Have you ever thought of using rasterbator?

http://homokaasu.org/rasterbator/

I know it sounds like something you have to ask for pennance for, but it's a cool program. Basically you submit any image you want and the software converts it into a PDF file that has as many pages as needed to make the image as big as you want. Color or black and white. All you need is a picture. You could print a template or even just print it in color and hang them up. It could be the size of the side of your house if you want!


----------



## Bloodhound

BoysinBoo said:


> Have you ever thought of using rasterbator?
> 
> http://homokaasu.org/rasterbator/
> 
> I know it sounds like something you have to ask for pennance for, but it's a cool program. Basically you submit any image you want and the software converts it into a PDF file that has as many pages as needed to make the image as big as you want. Color or black and white. All you need is a picture. You could print a template or even just print it in color and hang them up. It could be the size of the side of your house if you want!

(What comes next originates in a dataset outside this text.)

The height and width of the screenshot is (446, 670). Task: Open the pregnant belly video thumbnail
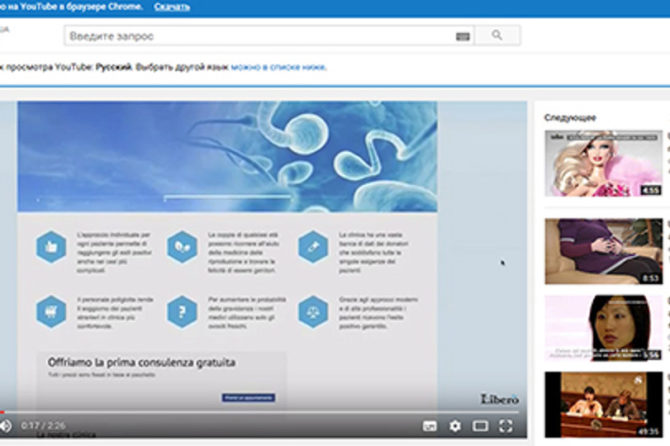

^---- I like this idea, Thank you BoysinBoo.


----------



## Death's Door

You guys did a great job. Shultz himself would be proud of this project. I was just thinking about the silouette of Snoopy in the pumpkin patch that one of the members posted and thought if you could have the silouette go up and down like Snoopy did in the patch. Just like the cartoon when he appeared as the Great Pumpkin. Sorry if this was already said from another member but I just got back to posting after a few days being away from this place due to that work thing.


----------



## Cassie7

Nah, We preferred Snoopy doing his Red Barron act on his dog house. Perhaps another year.


----------



## beelce

YES Cassie...your cut outs are outstanding!! They look like lots of work..Nice job...I also salute you for making a soft halloween for the wee ones...I have done the same thing at my haunt as well...In my haunted woods, we have the "white" trail that is well light with lots of white light, big inflatables, plastic pumpkins and lots of other "soft" haunt stuff...The cool thing is that after they enjoy the "white" trail, many of the smaller ones will venture into the cemetary or the "red" trail.... I think that gore is not necessary to make a great haunt...your visitors will love the Charlie Brown theme!


----------



## Cassie7

I'm currently working on the Linus and Sally board. And also several vine and pumpkin boards to use as filler here and there in the yard. I'll post update pics when I get further along.

Today, hubby and I were moving the completed pieces to the basement when we decided to hammer some rebar into the ground in the back yard for a couple of the pieces to see how it looks. OMG, it's looking great! I couldn't be happier. (I hot glued PVC tubes onto the backs of them and we just slide them down over the rebar).

Our neighbor's two little kids came running into our back yard (ages 4 and 6) and were literally dancing around and hugging the figures. It was adorable. They are a hit already


----------



## BoysinBoo

> Our neighbor's two little kids came running into our back yard (ages 4 and 6) and were literally dancing around and hugging the figures. It was adorable.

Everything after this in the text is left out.